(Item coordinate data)
»»
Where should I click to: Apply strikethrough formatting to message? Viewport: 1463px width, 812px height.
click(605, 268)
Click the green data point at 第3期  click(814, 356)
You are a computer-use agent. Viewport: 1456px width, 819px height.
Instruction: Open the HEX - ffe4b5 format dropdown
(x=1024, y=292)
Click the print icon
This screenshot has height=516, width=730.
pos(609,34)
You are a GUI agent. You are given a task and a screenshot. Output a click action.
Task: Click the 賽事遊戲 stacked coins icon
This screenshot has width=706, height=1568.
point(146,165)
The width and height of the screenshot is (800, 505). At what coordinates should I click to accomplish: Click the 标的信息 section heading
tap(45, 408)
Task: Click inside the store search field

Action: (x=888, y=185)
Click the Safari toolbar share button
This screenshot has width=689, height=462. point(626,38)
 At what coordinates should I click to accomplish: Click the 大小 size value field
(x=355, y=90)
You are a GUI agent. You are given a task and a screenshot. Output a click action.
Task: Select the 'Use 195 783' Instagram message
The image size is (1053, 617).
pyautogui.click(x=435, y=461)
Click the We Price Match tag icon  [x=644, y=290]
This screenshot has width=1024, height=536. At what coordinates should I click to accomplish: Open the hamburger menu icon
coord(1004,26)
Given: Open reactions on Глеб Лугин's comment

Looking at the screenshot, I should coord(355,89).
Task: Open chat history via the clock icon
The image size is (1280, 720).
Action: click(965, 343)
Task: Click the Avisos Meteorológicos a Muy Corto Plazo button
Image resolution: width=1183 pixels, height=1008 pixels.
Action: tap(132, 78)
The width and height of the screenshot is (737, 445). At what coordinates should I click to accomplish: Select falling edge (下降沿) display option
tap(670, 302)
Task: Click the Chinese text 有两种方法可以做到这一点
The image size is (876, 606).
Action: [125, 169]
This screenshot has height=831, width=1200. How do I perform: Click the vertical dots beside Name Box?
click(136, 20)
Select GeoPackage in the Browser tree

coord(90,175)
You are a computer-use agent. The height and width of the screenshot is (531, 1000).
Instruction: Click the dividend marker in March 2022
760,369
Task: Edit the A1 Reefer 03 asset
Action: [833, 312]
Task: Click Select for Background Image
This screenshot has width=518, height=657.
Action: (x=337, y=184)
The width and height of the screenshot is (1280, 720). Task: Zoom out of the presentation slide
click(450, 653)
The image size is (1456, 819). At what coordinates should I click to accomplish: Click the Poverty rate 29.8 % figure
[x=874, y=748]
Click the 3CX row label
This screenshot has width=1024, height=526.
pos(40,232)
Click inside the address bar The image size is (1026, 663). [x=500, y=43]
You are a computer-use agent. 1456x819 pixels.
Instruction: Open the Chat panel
««
▸ **GOAL**: Reproduce the data word for word, beginning at the line that contains "Click the Safari toolbar share button" and ending after the line that contains "(x=355, y=90)".

▸ **RESULT OF THIS TASK**:
Click the Safari toolbar share button
This screenshot has width=689, height=462. point(626,38)
 At what coordinates should I click to accomplish: Click the 大小 size value field
(x=355, y=90)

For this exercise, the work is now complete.